[Records from a collection]

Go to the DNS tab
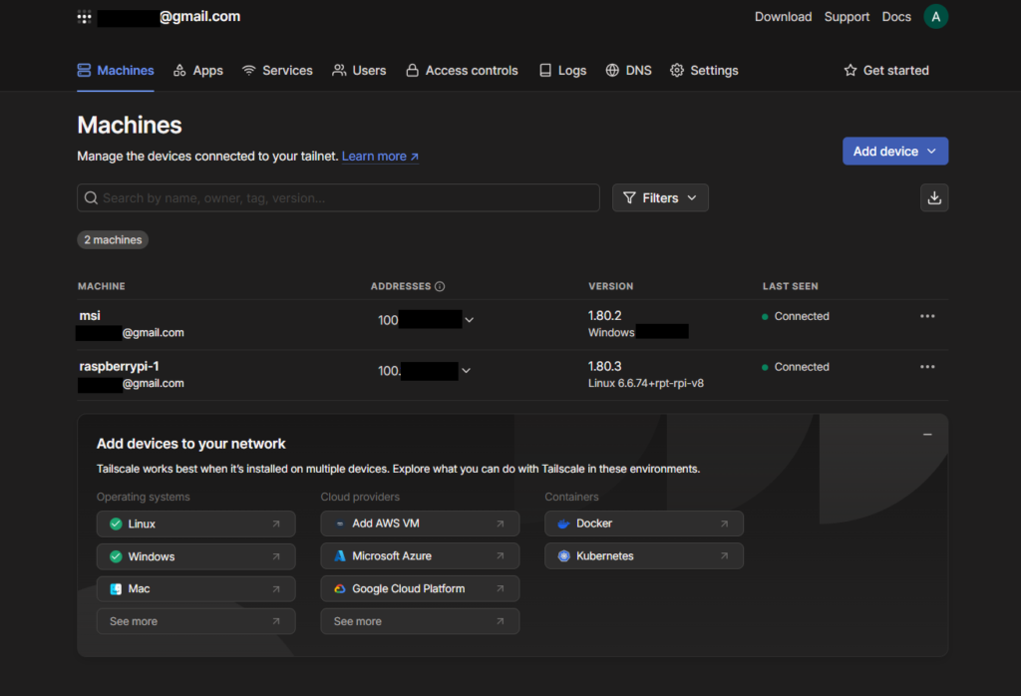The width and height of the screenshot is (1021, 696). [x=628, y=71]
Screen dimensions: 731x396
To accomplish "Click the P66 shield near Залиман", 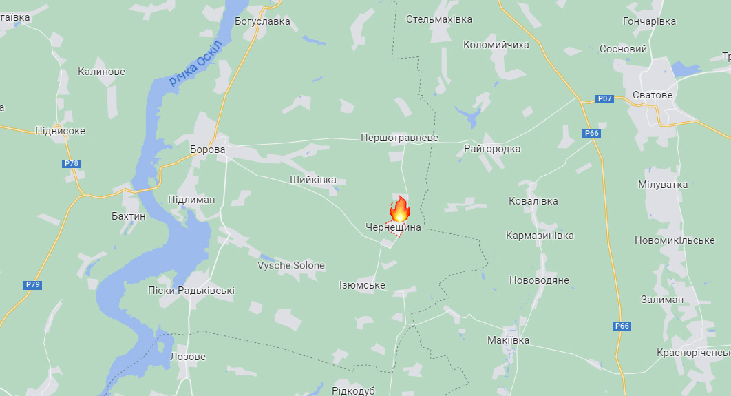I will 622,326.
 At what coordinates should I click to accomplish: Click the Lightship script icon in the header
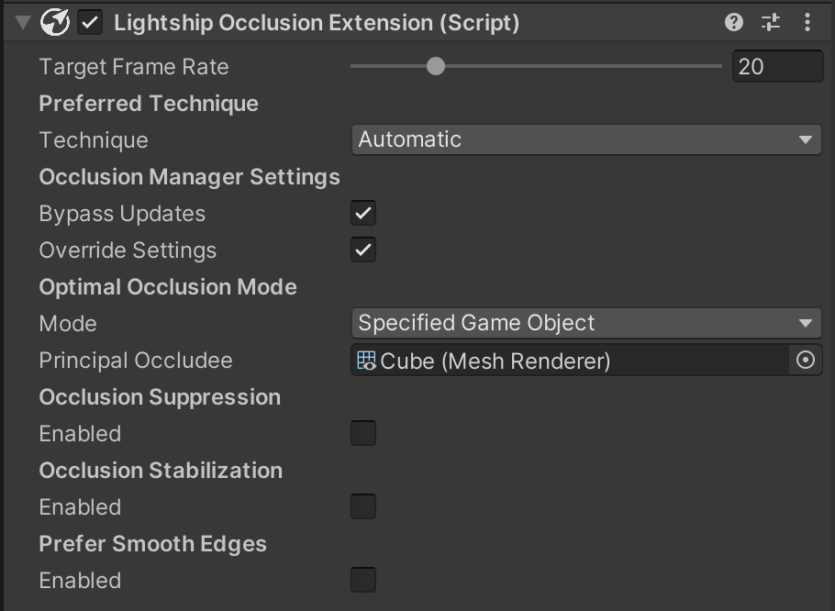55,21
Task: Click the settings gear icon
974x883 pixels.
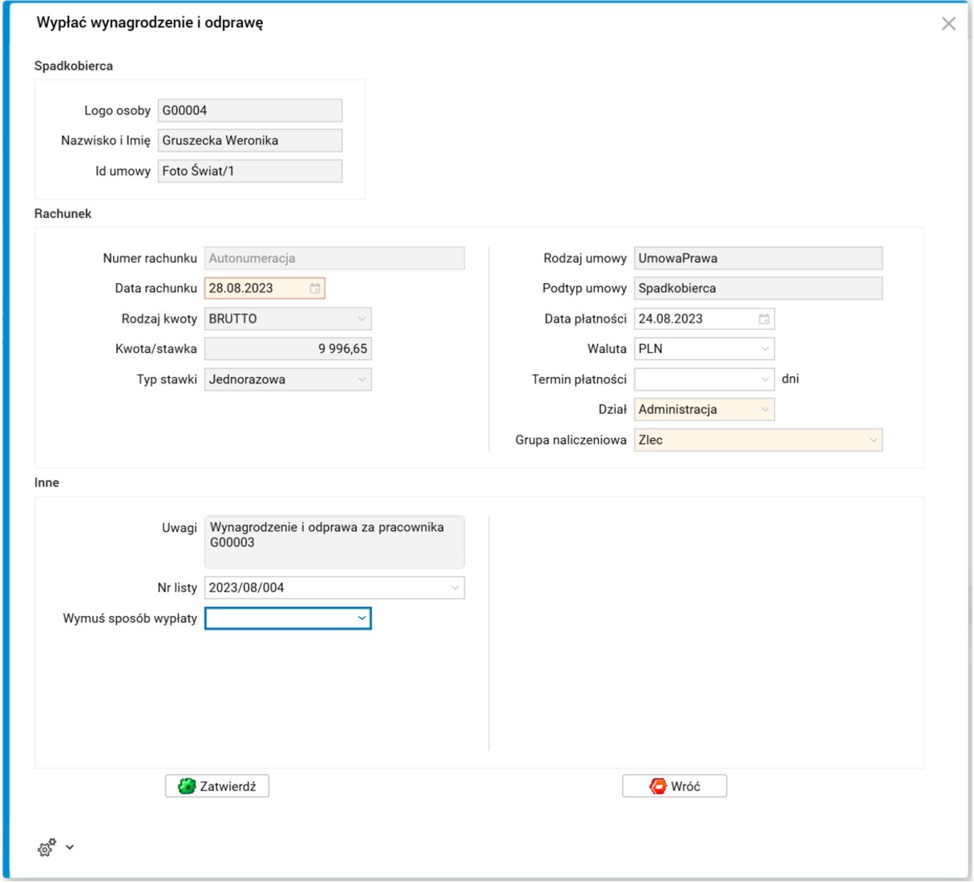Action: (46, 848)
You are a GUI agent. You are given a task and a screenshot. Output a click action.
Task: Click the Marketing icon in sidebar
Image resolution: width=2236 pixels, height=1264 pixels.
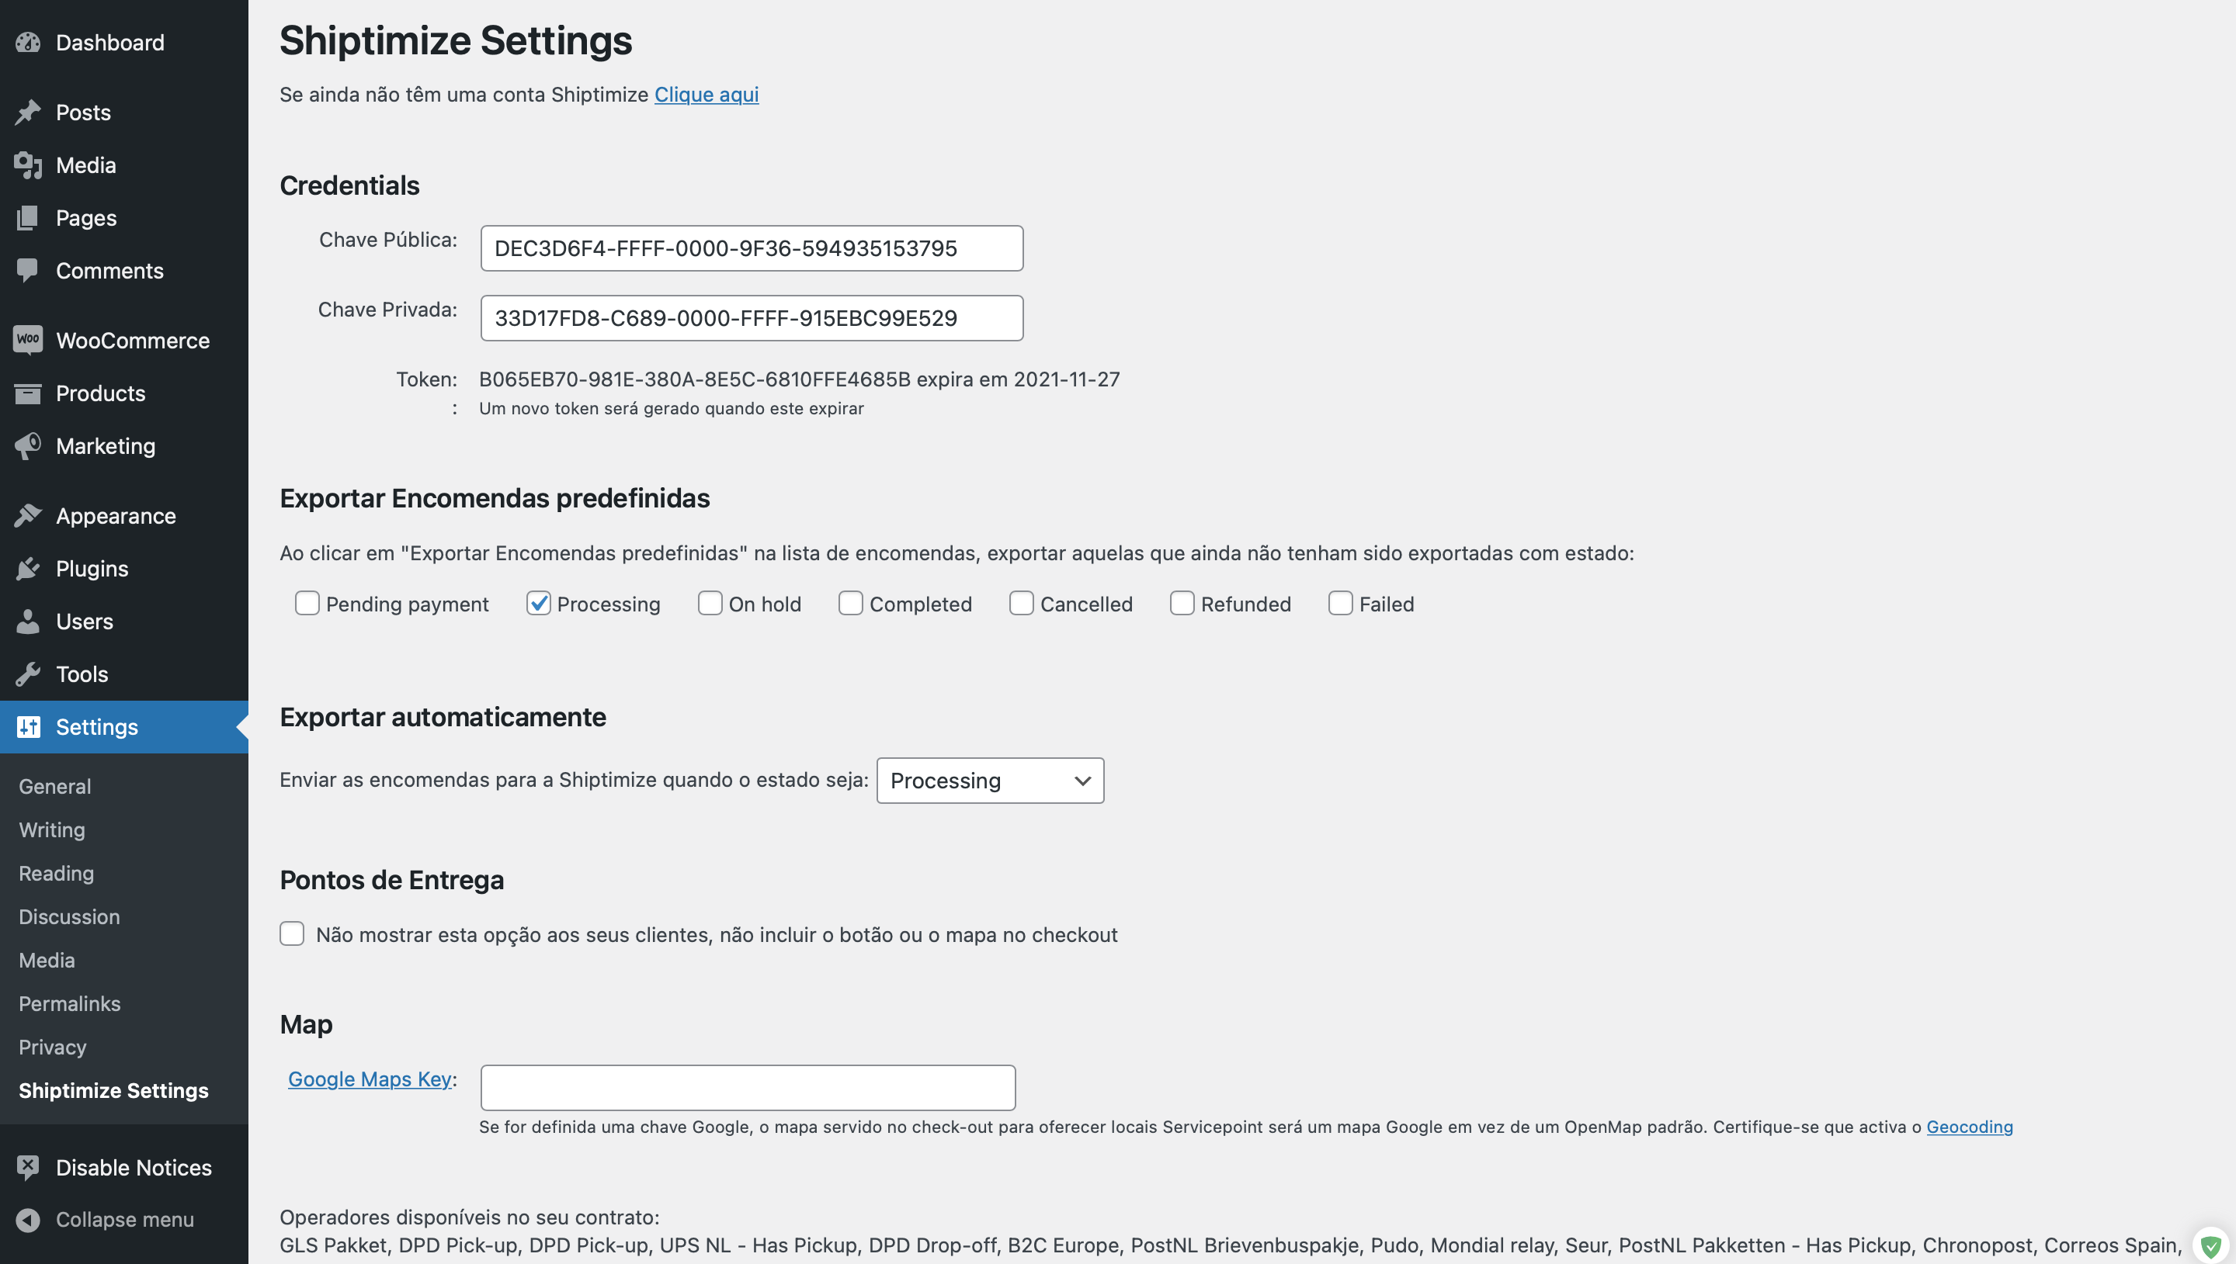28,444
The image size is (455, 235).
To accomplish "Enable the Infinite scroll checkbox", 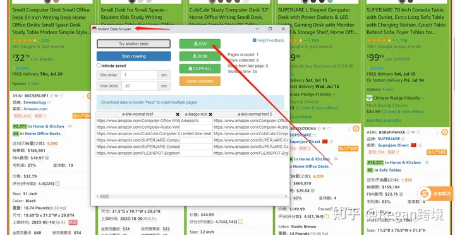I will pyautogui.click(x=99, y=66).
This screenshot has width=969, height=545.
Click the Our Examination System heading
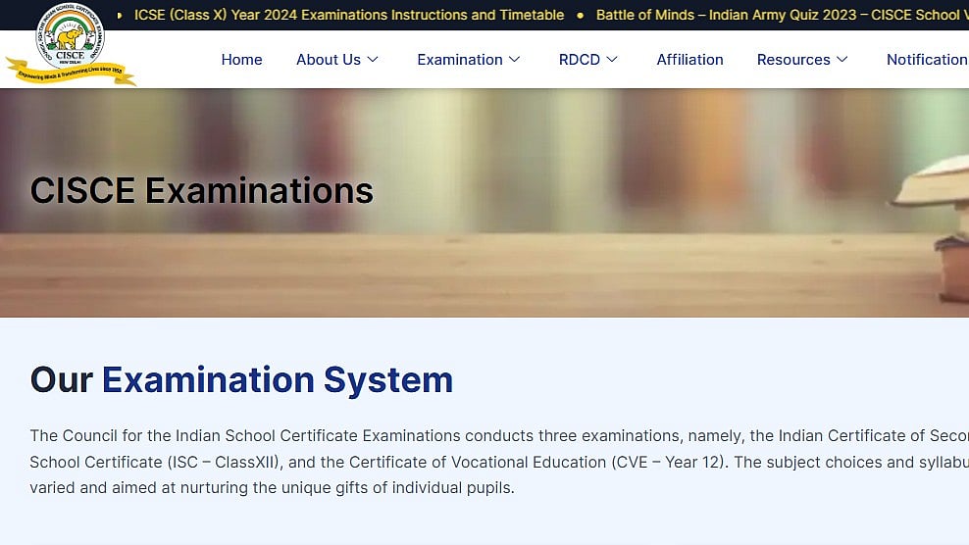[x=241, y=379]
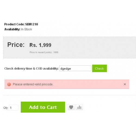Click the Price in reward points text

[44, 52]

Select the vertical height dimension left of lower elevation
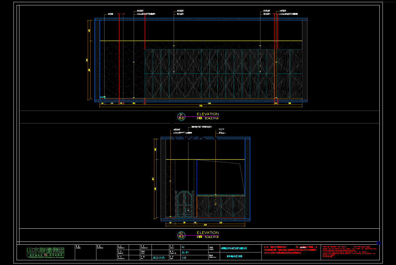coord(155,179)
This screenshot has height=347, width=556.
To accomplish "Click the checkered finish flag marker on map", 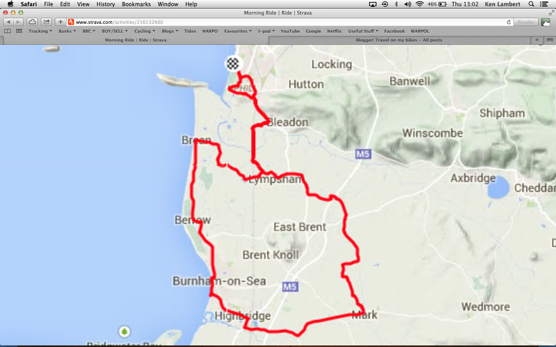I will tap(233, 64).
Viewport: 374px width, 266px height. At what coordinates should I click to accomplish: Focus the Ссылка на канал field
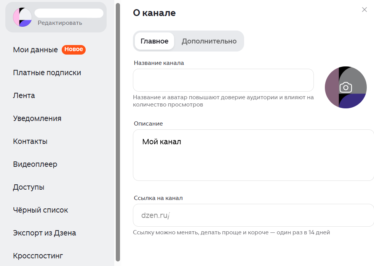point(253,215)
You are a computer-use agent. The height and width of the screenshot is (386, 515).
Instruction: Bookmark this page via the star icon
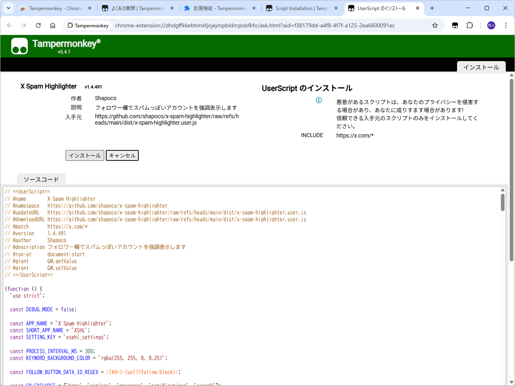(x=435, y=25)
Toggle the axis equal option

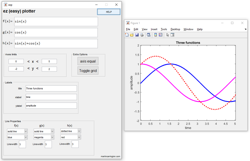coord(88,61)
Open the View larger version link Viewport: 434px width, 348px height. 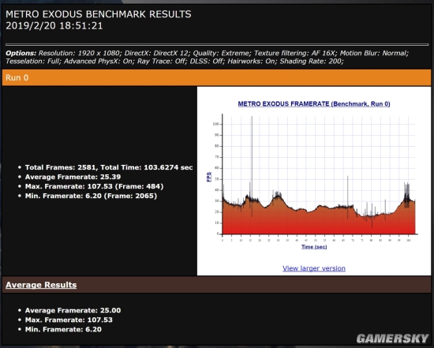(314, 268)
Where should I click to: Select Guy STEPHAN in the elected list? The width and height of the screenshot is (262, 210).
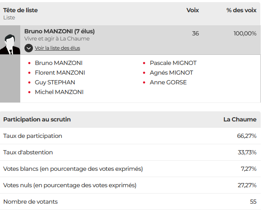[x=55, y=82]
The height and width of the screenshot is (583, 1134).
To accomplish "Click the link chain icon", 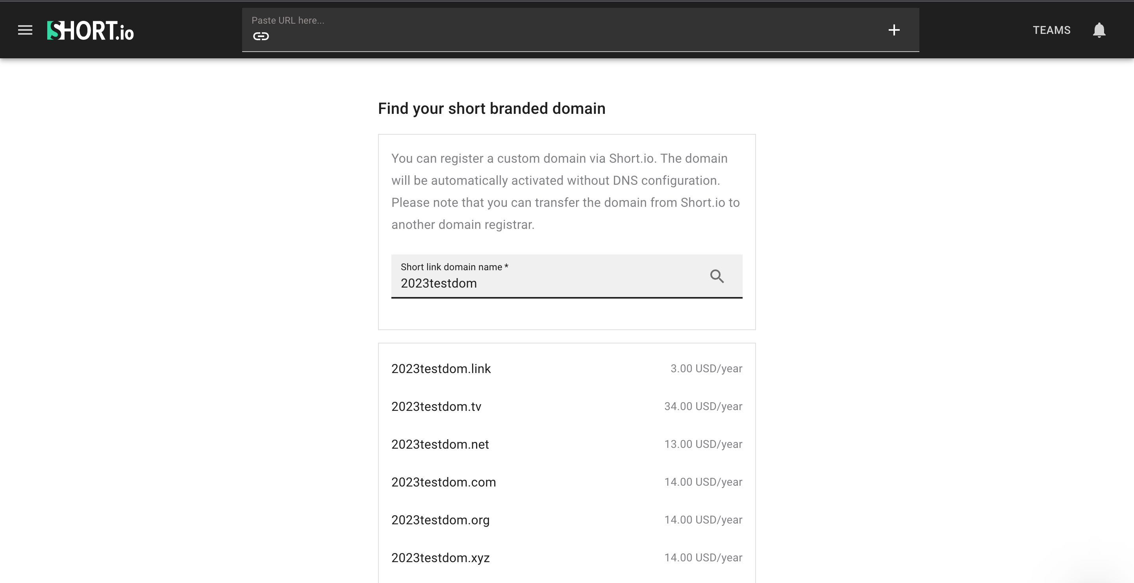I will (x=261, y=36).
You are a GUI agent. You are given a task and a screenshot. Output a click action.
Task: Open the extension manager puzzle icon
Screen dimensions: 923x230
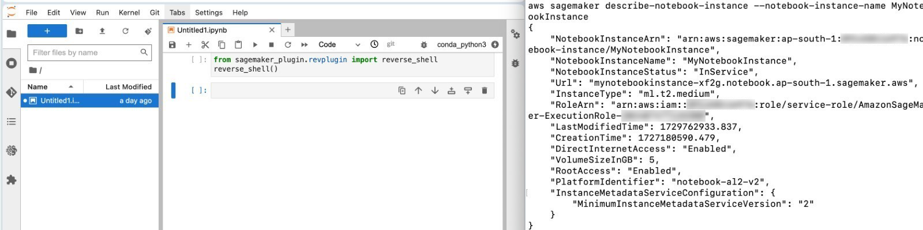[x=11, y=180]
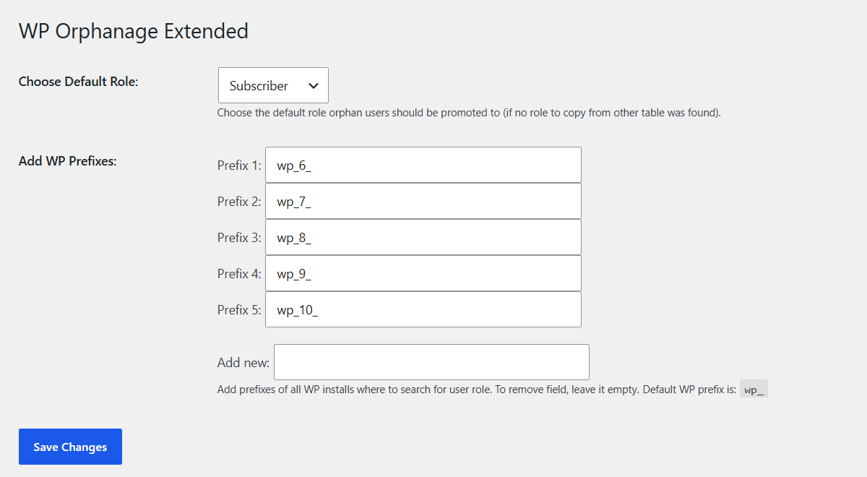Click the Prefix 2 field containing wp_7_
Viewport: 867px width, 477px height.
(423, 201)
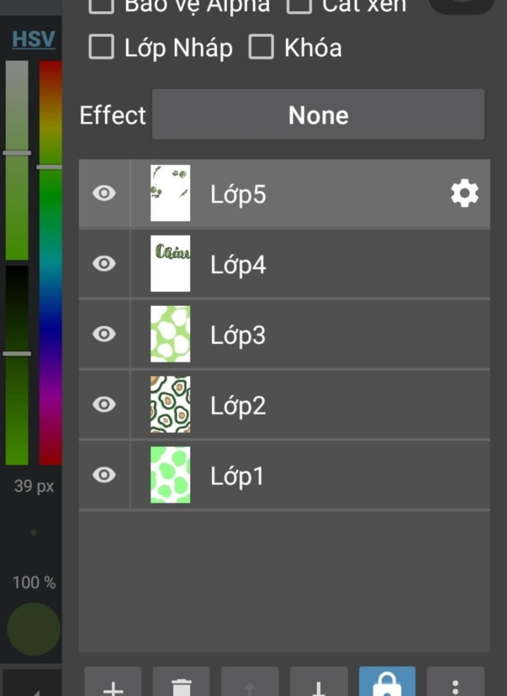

▸ **What is expected**: List every line of the data above that contains the string "coordinates".

▸ **Response to this task**:
 At what coordinates should I click to accomplish: Click the Lightship script icon in the header
Viewport: 374px width, 266px height. At what coordinates should I click to accomplish: Focus the Ссылка на канал field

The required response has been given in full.